Intervention de Laurent Saint-Martin

Séance en hémicycle du mardi 23 janvier 2018 à 15h00
État au service d'une société de confiance — Discussion générale

Photo issue du site de l'Assemblée nationale ou de WikipediaLaurent Saint-Martin :

Monsieur le président, monsieur le ministre, madame Anne-Laure Cattelot, vice-présidente de la commission spéciale, monsieur le rapporteur, mes chers collègues, État moderne et confiance sont indissociables. Le bon fonctionnement d'une société démocratique dépend de la confiance que les citoyens placent en leurs élus – vous venez de rappeler, monsieur Bruneel, les débats que nous avons eus à ce sujet l'été dernier – , mais également de la confiance qu'ils accordent à leur administration.

Cela fait plusieurs années que l'on fait, dans ces murs comme en dehors, le constat d'un déclin de la confiance envers l'administration publique. Selon une étude réalisée il y a plus d'un an, plus d'un Français sur cinq juge « compliquées ou très compliquées » les démarches réalisées auprès des services publics, et le Forum économique mondial classe la France au cent quinzième rang sur cent quarante en termes de « fardeau administratif », selon les données et les termes que vous pouvez retrouver dans l'étude d'impact.

Cette méfiance nous interpelle tous, mes chers collègues. Si plusieurs initiatives ont été lancées ces dernières années pour y remédier, le présent texte, dont nous débutons l'examen en séance publique, témoigne d'une ambition jusqu'alors inégalée. Ce projet de loi est certes la concrétisation d'un engagement de campagne du Président de la République, mais c'est surtout la réponse à une attente forte des Français. C'est un projet de confiance s'appuyant sur trois grands principes : une administration qui conseille, une administration qui s'engage, une administration qui dialogue.

Certains nous opposeront sans doute que nous ne traitons pas l'ensemble des sujets dans ce projet de loi. C'est un choix de méthode et d'efficacité, que nous assumons et revendiquons.

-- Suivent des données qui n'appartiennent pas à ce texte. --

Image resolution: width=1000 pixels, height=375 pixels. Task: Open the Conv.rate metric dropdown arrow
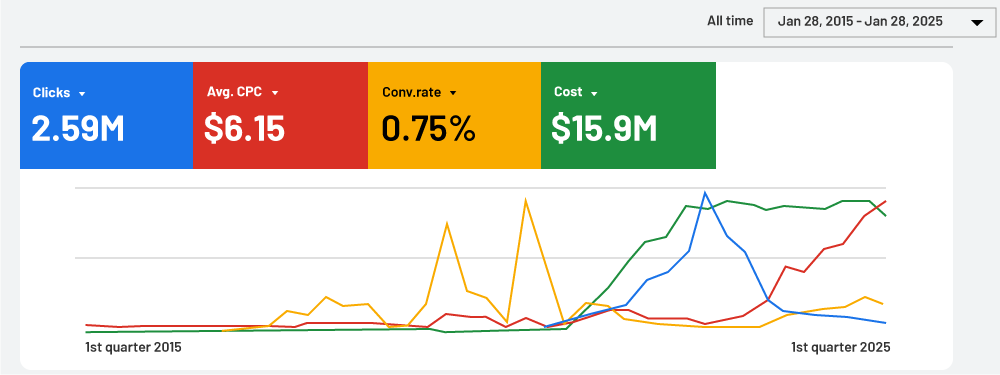click(453, 93)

À un énième texte de simplification protéiforme et sans véritable colonne vertébrale, nous préférons un acte fondateur de la confiance retrouvée entre l'administration et ses usagers, qui engage une dynamique que nous devrons retrouver dans chacun des prochains textes de loi de ce quinquennat.

Ce texte conjugue redéfinition de la philosophie du service public et déploiement de solutions concrètes. Il contient à la fois l'esprit de la réforme et les outils capables d'en assurer la traduction effective, qu'il s'agisse de créer des structures de concertation et d'arbitrage, des normes d'harmonisation ou des outils de pilotage et de suivi.

La mesure phare de ce texte est l'instauration d'un droit à l'erreur pour tous les usagers des services publics. Ceux-ci pourront rectifier des erreurs commises de bonne foi sans se voir appliquer de sanction ou en bénéficiant d'intérêts de retard réduits s'il s'agit d'un problème d'ordre fiscal. Le renversement de la charge de la preuve constitue une évolution majeure dans la relation quotidienne des Français avec leur administration.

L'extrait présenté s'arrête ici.